We had an issue with a node running out of space so we failed it out of the cluster and started a rebalance. The rebalance ran for a while but now appears to be stalled. The Rebalance Progress of each Server Node stats of Total number of keys to be transferred and Estimated number of keys transferred have stopped changing and it’s been quite a while since they moved.
What is the best action to take to prove the rebalance is stalled? Is there a log file or other counters we should be looking at to ensure the rebalance is moving?
If it is stalled, what is the best action to take to get it moving again? Stop then start the rebalance?

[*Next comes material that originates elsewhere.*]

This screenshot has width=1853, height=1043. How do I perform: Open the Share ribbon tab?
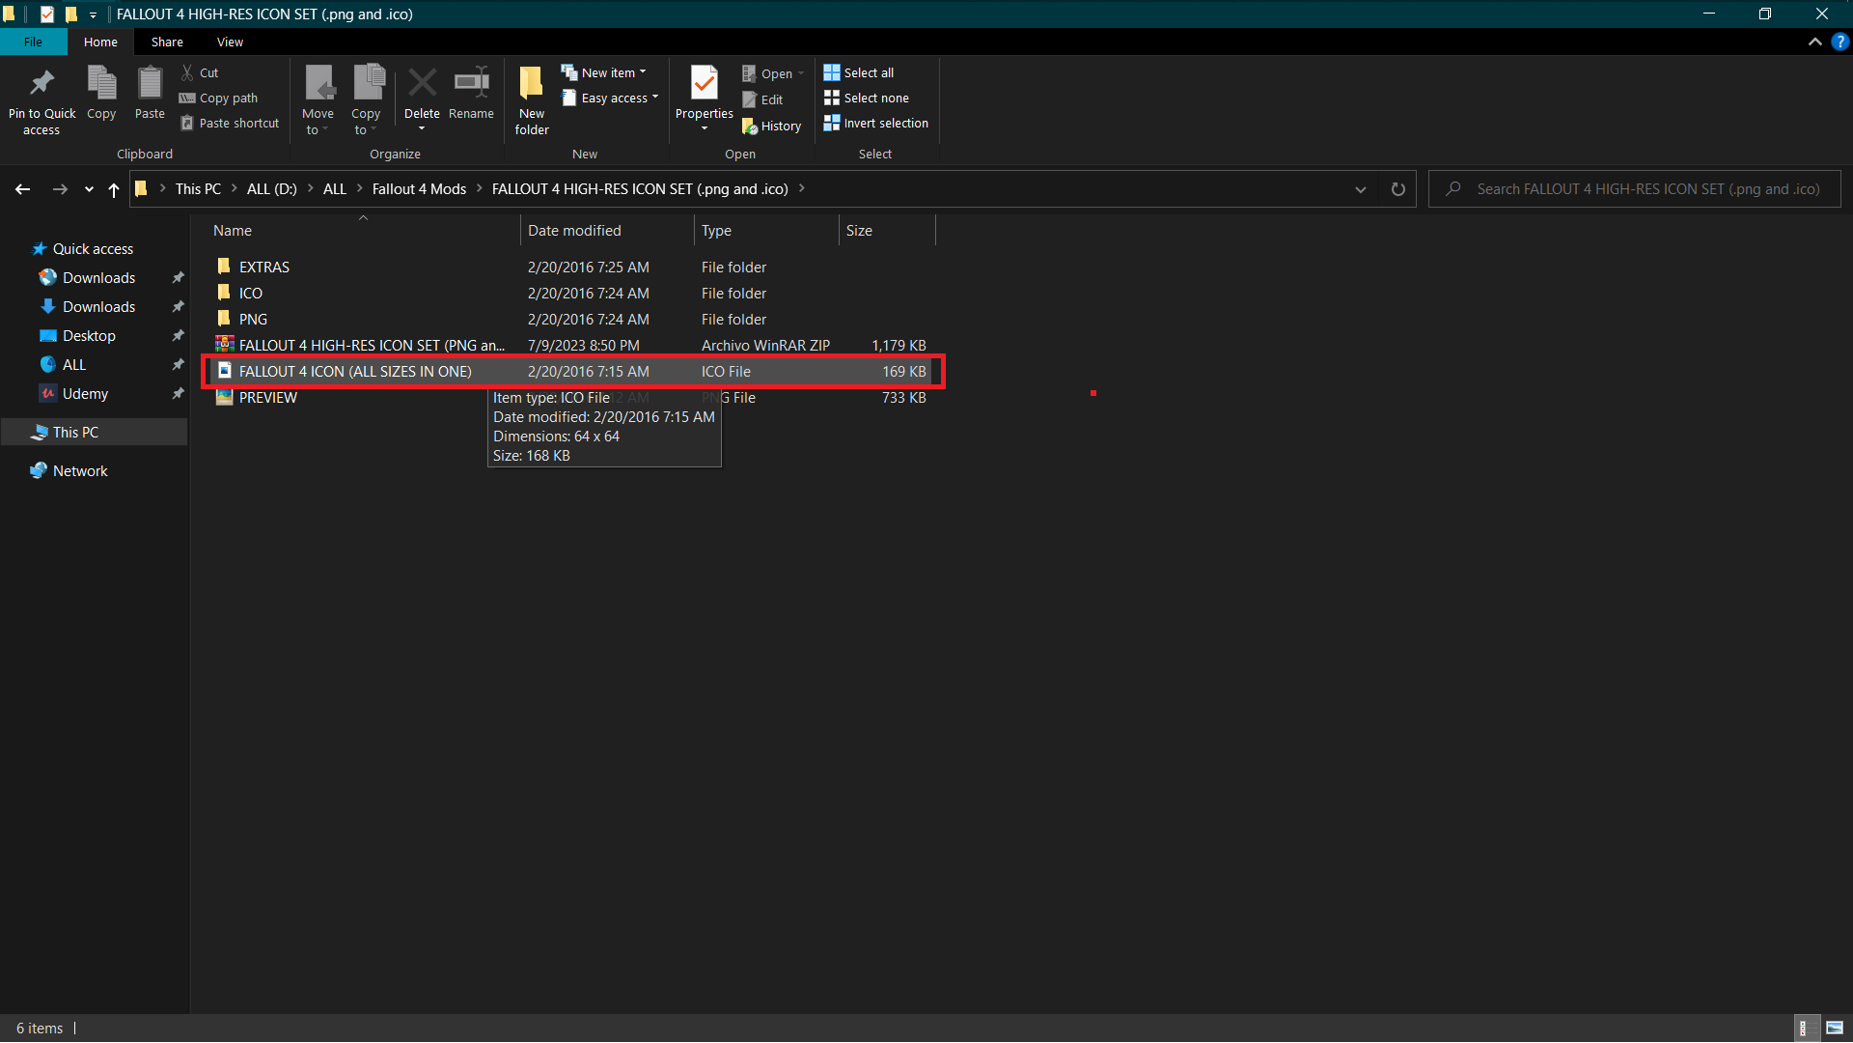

@radleta there are couple of things that you could do here:
Stop rebalanace, wait for sometime and start it again
Are there any indexes or views defined in your setup? if so, you might want to look at their statistics (Bucket -> statistics) as well - sometimes compaction of views can stall rebalance progress
If there is a rebalance failure, generally it shows up in the UI logs -> if not, you can do a cbcollect on your cluster and then look at diag.log to see when the rebalance started and what happened exactly with timestamp comparisons
@aruns1987 Thanks for the suggestions and taking the time to respond.
We ended up having to build a second cluster and migrating the data to it then flushing the buckets to get it to finish. It appeared specific buckets had been corrupted preventing the rebalance from finishing.